Text and element pointing rows:
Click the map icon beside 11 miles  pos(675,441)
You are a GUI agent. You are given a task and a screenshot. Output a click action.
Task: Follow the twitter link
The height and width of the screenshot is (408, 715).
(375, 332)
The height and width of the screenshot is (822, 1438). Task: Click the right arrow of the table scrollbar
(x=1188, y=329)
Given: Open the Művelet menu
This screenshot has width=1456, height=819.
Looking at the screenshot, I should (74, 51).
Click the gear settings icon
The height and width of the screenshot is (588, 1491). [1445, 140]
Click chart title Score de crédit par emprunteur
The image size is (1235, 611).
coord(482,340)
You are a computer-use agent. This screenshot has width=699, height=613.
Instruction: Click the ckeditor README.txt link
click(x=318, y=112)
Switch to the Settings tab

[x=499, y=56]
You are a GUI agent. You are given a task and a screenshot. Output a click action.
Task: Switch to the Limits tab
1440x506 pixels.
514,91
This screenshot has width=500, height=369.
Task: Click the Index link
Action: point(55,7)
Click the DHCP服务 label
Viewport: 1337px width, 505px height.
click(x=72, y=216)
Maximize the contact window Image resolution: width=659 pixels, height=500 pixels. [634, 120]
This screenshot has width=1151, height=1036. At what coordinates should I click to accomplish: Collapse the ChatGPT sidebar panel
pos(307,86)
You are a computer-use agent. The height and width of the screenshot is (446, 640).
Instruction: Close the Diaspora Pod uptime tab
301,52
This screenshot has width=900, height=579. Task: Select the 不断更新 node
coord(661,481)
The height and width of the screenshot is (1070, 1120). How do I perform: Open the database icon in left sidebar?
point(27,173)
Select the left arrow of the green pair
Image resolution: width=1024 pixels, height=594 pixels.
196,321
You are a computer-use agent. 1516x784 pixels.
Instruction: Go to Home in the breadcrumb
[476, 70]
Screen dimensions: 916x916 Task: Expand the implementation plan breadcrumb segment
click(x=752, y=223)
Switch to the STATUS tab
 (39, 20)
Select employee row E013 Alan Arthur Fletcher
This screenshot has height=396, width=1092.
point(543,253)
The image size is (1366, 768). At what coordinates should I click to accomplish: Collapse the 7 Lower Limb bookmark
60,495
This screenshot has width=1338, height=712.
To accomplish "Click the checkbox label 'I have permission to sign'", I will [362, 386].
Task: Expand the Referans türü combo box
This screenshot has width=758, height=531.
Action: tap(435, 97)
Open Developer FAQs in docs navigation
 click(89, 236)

- Task brief -
Reproduce the rows above, swapping each "Instruction" for "Command" and leaving everything else unchanged.

- The result -
Click the map icon beside 11 miles  pos(675,441)
You are a GUI agent. You are given a task and a screenshot. Output a click action.
Task: Follow the twitter link
The height and width of the screenshot is (408, 715).
(375, 332)
The height and width of the screenshot is (822, 1438). Task: Click the right arrow of the table scrollbar
(x=1188, y=329)
Given: Open the Művelet menu
This screenshot has width=1456, height=819.
Looking at the screenshot, I should (74, 51).
Click the gear settings icon
The height and width of the screenshot is (588, 1491). [1445, 140]
Click chart title Score de crédit par emprunteur
The image size is (1235, 611).
coord(482,340)
You are a computer-use agent. This screenshot has width=699, height=613.
Command: Click the ckeditor README.txt link
click(x=318, y=112)
Switch to the Settings tab

[x=499, y=56]
You are a GUI agent. You are given a task and a screenshot. Output a click action.
Task: Switch to the Limits tab
1440x506 pixels.
514,91
This screenshot has width=500, height=369.
Task: Click the Index link
Action: point(55,7)
Click the DHCP服务 label
Viewport: 1337px width, 505px height.
click(x=72, y=216)
Maximize the contact window Image resolution: width=659 pixels, height=500 pixels. [634, 120]
This screenshot has width=1151, height=1036. At what coordinates should I click to accomplish: Collapse the ChatGPT sidebar panel
pos(307,86)
You are a computer-use agent. The height and width of the screenshot is (446, 640).
Command: Close the Diaspora Pod uptime tab
301,52
This screenshot has width=900, height=579. Task: Select the 不断更新 node
coord(661,481)
The height and width of the screenshot is (1070, 1120). How do I perform: Open the database icon in left sidebar?
point(27,173)
Select the left arrow of the green pair
Image resolution: width=1024 pixels, height=594 pixels.
196,321
You are a computer-use agent. 1516x784 pixels.
Command: Go to Home in the breadcrumb
[476, 70]
Screen dimensions: 916x916 Task: Expand the implementation plan breadcrumb segment
click(x=752, y=223)
Switch to the STATUS tab
 (39, 20)
Select employee row E013 Alan Arthur Fletcher
This screenshot has height=396, width=1092.
point(543,253)
The image size is (1366, 768). At what coordinates should I click to accomplish: Collapse the 7 Lower Limb bookmark
60,495
This screenshot has width=1338, height=712.
To accomplish "Click the checkbox label 'I have permission to sign'", I will [362, 386].
Task: Expand the Referans türü combo box
This screenshot has width=758, height=531.
Action: tap(435, 97)
Open Developer FAQs in docs navigation
 click(89, 236)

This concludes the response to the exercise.